> ASSIGNED TASK: Within the material below, filter for lines that hold the word "computer".

+++++

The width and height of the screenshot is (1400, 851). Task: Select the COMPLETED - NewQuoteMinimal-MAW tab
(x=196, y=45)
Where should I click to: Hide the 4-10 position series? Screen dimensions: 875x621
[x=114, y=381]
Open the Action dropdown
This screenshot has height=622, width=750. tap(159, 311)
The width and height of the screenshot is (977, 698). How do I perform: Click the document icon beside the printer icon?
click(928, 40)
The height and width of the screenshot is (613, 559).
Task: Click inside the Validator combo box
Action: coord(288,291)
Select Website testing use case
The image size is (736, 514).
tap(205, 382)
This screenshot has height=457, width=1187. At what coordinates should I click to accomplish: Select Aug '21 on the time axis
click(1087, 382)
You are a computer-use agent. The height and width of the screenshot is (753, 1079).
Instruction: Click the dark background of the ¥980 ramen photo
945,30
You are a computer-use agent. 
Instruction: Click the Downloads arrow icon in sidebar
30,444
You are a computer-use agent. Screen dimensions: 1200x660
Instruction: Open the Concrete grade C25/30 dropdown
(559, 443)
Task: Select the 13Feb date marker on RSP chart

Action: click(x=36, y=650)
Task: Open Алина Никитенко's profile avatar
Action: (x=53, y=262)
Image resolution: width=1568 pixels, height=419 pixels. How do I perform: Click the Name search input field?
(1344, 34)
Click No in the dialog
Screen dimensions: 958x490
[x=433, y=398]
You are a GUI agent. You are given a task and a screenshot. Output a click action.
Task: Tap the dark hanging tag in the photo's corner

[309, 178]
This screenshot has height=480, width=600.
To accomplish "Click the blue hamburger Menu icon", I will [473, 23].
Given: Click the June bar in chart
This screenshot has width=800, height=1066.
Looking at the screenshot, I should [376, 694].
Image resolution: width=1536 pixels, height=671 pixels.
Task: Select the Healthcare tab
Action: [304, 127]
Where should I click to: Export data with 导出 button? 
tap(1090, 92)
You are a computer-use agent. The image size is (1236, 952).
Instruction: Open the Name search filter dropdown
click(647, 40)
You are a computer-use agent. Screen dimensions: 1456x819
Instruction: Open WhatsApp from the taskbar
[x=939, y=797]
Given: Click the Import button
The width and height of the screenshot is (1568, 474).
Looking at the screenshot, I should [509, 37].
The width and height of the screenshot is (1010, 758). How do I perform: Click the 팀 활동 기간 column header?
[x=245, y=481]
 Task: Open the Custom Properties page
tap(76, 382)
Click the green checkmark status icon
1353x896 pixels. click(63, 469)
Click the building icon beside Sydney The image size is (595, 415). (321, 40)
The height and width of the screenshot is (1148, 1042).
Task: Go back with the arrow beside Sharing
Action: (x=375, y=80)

+++++

> REPLY:
You are a computer-use agent. The height and width of the screenshot is (753, 1079).
You are a computer-use agent. 
You are a computer-use agent. Screen dimensions: 1200x660
You are a computer-use agent. The image size is (1236, 952).
You are a computer-use agent. Screen dimensions: 1456x819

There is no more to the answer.